We often like to think of ourselves as fiercely independent and often aim to be financially secure in such a way that we do not have to depend on others. Yet, our lives are dependent on a thousand elements given by others, made by others, and imported from somewhere else. We are connected to one another, and to the systems that form us in ways we probably will never even notice. In this present era, our lives are tentatively threaded together by this abstract thing we often call the economy. And the economy is like a present force, much like gravity, but far less predictable. The economy is something that grows, shrinks, collapses, and feeds off the consumption habits of a given society. The economy is present in our political, social, and even religious discourse. (If you don’t believe me, attend any church, and see if you can make it through a service without there being a tithes and offerings segment at some point). But we often imagine the economy as an abstract, ethereal being that we don’t understand. We treat economists as priests because they have a more intimate knowledge of this being they act as the mediators of its needs and desires to politicians and the general public.

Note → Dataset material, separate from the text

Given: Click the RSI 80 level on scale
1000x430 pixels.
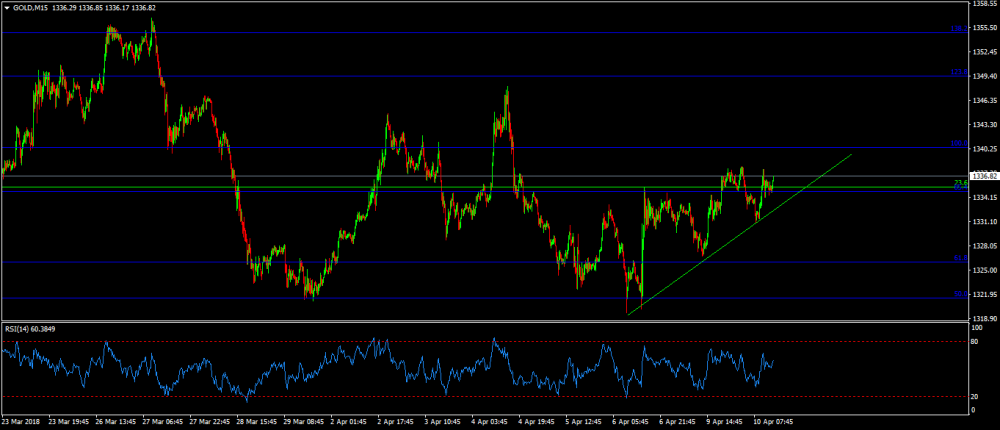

But of course, the economy is not a force, it is not a being. It is not a god. Instead, the economy is the result of complex networks of relationships between people. It is the result of a process of creation, distribution, consumption, and re-creation. This means that when we are talking about economics or business, we are always talking about something formed through and for real human relationships. In my view, any kind of economic crisis, such as the cost-of-living crisis that we are all currently impacted by, is in some way a relational crisis. Which places it well within the scope of theological reflection.
This understanding of the economy as relationship is not anew idea, but an ancient one. Well established within the Torah and the prophets is the belief that the righteousness of God’s people is in part revealed in the way they distribute their goods and wealth. For this reason,Jesus talks more about money than any other topic. For example, as an experiment, I quite literally flicked open my bible (which, for the record, was printed and bound in Italy), to the gospel of Luke at a random page. I was seeing if the random page I chose had something to do with money on it: it did.I opened it at Luke 21, as Jesus gives his thoughts about a poor widow giving everything she had into the temple offering, while the rich flaunted the large amounts of money they were giving because they had plenty of it to give. Jesus is deeply concerned with money, because at its heart, the economy is about relationships.
In Ephesians 2 Paul makes clear that the Christian gospel is not simply about our relationship with God, but about our relationships with one another. Speaking about the relationships between Jews and non-Jews (like me), he writes:
He himself is our peace, who has made the two groups one and has destroyed the barrier, the dividing wall of hostility…his purpose was to create in himself one new humanity out of the two, thus making peace. (Ephesians 2:14-15)
The point I want to make is this: If God’s work in Christ was to reconcile all people to one another and form a new humanity in relationship, and the economy is the result of relationships, the gospel of grace concerns how we relate to one another economically. What all this means is that we must be continually thinking about how we are spending, investing, creating, distributing, and re-creating. We must continually evaluate as a community how this contributes to the reconciling work of God in Jesus.